The first work of the Lord, is to confound the knowledge and understanding of the creature; especially in those who have been deep in wisdom and experience of things; for if they were not closely pursued with darkness and confusion, they would presently be gathering a stock into the old storehouse again, and so grow wise after the flesh, and never learn the life of the Spirit. Now in this work of confounding, how can the leadings of God's Spirit be manifest and clear after the flesh, and to the fleshly understanding? Yea, if they were manifest after this manner, how were it possible to withhold the fleshly part from drinking them in? and so the man would live again, but the seed not live, which gains its life (and being and form and perfection) in the man, by the death of the man; even by the man's being hunted, and battered, and broken out of his wisdom, and knowledge, and reasoning, and comprehension; and becoming as a fool or child, being able to know nothing, nor retain nothing, nor perform nothing, nor keep his standing; but still as he is led, and taught, and created, and preserved in the power, and by the presence of the life.

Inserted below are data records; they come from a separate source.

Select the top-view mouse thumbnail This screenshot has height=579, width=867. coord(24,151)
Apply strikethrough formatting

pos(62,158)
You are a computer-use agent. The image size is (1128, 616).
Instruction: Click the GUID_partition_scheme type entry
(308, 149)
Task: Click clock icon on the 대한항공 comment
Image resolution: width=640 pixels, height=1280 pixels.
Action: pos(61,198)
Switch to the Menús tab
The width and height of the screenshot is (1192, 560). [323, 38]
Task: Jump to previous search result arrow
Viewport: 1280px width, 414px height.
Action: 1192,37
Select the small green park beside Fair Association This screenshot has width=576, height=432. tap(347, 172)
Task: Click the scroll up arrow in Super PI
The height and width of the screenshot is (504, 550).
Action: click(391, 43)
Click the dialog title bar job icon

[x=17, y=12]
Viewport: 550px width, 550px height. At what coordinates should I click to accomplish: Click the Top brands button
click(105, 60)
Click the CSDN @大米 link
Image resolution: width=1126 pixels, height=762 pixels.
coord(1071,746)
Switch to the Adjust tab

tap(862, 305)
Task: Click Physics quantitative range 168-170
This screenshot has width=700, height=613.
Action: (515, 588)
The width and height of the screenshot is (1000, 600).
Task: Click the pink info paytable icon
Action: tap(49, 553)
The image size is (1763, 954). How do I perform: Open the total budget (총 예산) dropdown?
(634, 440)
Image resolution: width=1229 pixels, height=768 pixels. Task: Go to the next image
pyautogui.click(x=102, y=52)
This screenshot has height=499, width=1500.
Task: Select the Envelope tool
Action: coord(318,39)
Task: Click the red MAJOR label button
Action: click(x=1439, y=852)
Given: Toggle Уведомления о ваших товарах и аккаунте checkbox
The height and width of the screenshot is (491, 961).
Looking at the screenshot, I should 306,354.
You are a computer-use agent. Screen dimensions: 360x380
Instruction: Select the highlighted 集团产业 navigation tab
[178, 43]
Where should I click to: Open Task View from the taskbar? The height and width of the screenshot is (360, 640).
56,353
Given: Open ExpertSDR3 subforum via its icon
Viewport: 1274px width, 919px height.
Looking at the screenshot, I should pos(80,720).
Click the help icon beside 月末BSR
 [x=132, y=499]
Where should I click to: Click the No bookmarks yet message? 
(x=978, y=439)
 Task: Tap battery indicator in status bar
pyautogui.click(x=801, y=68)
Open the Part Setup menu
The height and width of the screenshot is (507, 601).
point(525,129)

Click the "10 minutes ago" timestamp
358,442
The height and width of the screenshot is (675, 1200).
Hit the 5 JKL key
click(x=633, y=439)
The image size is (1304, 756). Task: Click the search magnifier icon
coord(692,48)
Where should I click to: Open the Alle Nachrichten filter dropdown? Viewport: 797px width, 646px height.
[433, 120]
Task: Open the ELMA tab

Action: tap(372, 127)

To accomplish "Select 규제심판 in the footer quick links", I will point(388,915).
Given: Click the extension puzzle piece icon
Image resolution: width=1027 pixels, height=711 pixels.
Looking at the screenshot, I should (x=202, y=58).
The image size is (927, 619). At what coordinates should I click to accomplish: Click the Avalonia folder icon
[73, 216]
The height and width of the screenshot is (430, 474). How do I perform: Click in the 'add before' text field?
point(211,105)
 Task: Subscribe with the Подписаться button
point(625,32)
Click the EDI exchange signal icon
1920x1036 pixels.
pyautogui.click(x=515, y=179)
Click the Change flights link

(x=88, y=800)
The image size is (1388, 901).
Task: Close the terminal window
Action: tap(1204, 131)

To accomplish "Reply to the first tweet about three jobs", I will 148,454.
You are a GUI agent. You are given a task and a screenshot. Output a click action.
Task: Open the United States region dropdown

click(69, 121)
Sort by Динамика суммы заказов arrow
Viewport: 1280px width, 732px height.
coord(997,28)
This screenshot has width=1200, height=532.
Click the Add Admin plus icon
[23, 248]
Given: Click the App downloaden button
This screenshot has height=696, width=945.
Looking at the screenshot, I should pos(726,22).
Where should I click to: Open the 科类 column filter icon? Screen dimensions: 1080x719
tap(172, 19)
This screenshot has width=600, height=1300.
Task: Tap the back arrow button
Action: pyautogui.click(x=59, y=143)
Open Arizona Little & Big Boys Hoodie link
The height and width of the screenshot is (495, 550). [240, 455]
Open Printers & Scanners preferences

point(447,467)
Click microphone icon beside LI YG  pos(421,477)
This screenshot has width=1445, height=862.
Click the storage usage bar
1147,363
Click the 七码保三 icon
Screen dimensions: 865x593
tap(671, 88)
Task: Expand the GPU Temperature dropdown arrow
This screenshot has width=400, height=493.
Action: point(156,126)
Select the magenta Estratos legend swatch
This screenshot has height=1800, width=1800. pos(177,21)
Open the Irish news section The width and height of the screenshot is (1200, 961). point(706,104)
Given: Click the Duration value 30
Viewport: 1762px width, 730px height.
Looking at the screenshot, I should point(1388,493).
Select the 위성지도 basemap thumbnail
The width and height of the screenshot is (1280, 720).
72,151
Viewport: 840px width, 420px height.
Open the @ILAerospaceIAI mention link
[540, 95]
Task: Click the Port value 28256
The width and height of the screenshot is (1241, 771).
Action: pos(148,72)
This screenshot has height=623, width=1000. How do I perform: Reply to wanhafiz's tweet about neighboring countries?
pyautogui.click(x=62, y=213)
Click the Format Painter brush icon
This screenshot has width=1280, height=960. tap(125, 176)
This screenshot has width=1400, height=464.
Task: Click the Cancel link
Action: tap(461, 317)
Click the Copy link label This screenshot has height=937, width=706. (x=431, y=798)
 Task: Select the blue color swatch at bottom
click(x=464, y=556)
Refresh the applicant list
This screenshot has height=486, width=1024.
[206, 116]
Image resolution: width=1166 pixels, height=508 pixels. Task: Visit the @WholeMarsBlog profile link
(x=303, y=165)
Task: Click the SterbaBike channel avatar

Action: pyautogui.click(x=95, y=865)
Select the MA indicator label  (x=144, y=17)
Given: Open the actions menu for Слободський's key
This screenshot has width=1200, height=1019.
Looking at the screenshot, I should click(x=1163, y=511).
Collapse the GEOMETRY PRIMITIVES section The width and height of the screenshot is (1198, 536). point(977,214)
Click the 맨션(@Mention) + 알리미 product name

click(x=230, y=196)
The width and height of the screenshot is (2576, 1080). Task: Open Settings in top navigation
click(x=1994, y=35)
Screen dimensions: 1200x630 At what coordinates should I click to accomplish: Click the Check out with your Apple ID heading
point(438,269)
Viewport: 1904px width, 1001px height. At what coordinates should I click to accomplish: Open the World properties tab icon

CONCERNING THE TWO COVENANTS
WHAT is the covenant of the law? Doth
it not contain and hold forth eternal life to man, upon his faith
in, and obedience to the Spirit of God?
What is the covenant of the gospel? Doth it not contain the promise to the seed, and life to man through the seed, and forgiveness of his sins for the seed's sake, and the uniting of his heart to, and preserving it in, the seed, through the grace; as <399> also repentance, faith, and obedience from the grace?
Mark then the difference between the two covenants. The covenant of the law is all of works, and according to works; yea, even the faith that is there found (which is begotten and brought forth in man by virtue of that covenant) is of the man, or of the working principle. The covenant of the gospel is all of grace; and the very works that are found are from the grace, and the seed bestowed and conveyed by promise.
Now mark: The seed (or standing principle of life) in both covenants is the same. It is the same Christ by which Adam stood before the fall, and which was the promised seed after the fall. The light of both the covenants is the same, even the eternal light of the Spirit. The life and power is the same, even the life and power of the Spirit. The end or mark, at which man aims, and towards which he travels, in both is the same; even the land of rest and peace in the Spirit of the Father, who begets a living soul under both covenants. But the terms of the covenants, and the manner of dispensing them, are different; and the wombs, whereof the children of each covenant are born, are different likewise; the one being the working nature (which also came from God, and hath its blessing from him in its obedience and subjection to him), the other the womb of grace, which brings forth the child of grace in man, according to, and by virtue of, the promise; and doth not find a will in the day of man's choice and liberty, but createth a will in the day of God's powerful appearance in it.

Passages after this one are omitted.